Known as the Clop group, the criminals posted a notice on the dark web, warning victims of the MOVEit hack to contact them via email before June 14. Failure to comply would result in the public release of stolen data.
Numerous major organizations, British Airways, and Boots, have alerted their employees that payroll information may have been compromised.
Authorities are strongly advising affected employers not to give in to the hackers’ ransom demands.
Earlier cybersecurity research indicated that Clop might be responsible for the recent attack, which was first disclosed last week.
The perpetrators exploited vulnerabilities in the popular business software MOVEit to gain unauthorized access, enabling them to infiltrate the databases of potentially hundreds of other companies.
Microsoft analysts, based on the techniques employed in the attack, have now officially attributed the breach to the Clop group, as stated in a lengthy blog post written in broken English.
The blog post, obtained by the BBC, includes the following message: “This announcement aims to inform companies using the Progress MOVEit product that there is a possibility we have acquired a significant amount of your data through an extraordinary exploit.”
The post urges affected organizations to initiate negotiations by contacting the gang via their darknet portal.
Interestingly, Clop’s demand for contact from victims is an uncommon tactic since hackers typically email ransom demands directly. This departure from the norm may be due to the scale of the ongoing hack, which Clop is struggling to manage.
MOVEit, provided by US-based Progress Software, is widely used by businesses to securely transfer files within their systems. One of its users, Zellis, a payroll services provider based in the UK, confirmed that eight organizations have had data stolen, including personal details such as home addresses, national insurance numbers, and in some cases, bank information.

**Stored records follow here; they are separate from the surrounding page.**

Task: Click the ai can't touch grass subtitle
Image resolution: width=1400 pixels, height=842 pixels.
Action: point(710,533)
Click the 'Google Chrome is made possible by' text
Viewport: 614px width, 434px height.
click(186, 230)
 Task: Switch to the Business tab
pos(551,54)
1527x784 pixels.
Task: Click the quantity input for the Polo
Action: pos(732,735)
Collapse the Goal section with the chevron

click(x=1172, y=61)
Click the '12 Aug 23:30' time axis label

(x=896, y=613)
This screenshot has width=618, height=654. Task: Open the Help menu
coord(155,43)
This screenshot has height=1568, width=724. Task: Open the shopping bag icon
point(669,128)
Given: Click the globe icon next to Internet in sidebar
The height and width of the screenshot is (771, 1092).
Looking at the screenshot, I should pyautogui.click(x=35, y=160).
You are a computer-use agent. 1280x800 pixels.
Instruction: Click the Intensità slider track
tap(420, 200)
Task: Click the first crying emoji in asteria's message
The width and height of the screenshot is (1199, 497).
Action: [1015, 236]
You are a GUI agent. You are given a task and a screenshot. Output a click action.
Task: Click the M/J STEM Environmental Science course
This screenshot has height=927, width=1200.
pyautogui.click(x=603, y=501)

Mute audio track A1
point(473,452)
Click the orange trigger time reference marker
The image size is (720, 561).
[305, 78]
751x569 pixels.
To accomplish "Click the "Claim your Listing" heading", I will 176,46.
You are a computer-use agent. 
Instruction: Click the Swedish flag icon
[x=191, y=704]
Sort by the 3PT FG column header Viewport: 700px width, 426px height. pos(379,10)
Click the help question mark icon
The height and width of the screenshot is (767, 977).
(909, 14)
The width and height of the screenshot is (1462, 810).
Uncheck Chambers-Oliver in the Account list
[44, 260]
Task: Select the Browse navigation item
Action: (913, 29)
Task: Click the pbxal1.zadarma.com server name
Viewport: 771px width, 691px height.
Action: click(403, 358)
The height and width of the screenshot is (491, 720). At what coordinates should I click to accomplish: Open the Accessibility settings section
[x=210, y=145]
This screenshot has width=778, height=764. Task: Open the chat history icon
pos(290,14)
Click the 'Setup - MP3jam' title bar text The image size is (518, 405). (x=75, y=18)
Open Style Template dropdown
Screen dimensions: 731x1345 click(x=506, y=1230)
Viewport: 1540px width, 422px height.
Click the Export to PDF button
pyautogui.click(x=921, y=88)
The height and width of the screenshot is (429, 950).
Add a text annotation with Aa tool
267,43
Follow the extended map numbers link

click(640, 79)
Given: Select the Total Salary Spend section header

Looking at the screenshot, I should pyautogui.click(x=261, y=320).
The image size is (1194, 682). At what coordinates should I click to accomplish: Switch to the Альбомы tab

The following organizations have acknowledged the potential theft of their data thus far:
BBC
British Airways
Aer Lingus
Boots
Nova Scotia Government
The University of Rochester
Experts are advising individuals not to panic and urging organizations to implement security checks recommended by authorities such as the US Cyber Security and Infrastructure Security Agency.
Clop asserts on its leak site that it has deleted any data obtained from government, municipal, or police services, stating, “Do not worry, we erased your data. You do not need to contact us. We have no interest in exposing such information.”
However, researchers caution against trusting the criminals, noting that Clop’s claim to have deleted data related to public sector organizations should be viewed skeptically. If the stolen information holds monetary value or can be utilized for phishing attempts, it is unlikely that the data has truly been disposed of.
Cybersecurity experts have been closely monitoring Clop’s activities, primarily conducted on Russian-speaking forums, reinforcing suspicions that the group is based in Russia. The country has long faced allegations of harboring ransomware gangs, though it denies such claims.
Operating as a “ransomware as a service” organization, Clop offers its hacking tools for rent, allowing attackers to carry out their activities from anywhere.
In 2021, alleged members of Clop were apprehended in Ukraine through a joint operation involving Ukrainian, US, and South Korean authorities. At the time, it was believed that the group, responsible for extorting $500 million from victims worldwide, had been dismantled. However, Clop has proved to be a persistent and ongoing threat.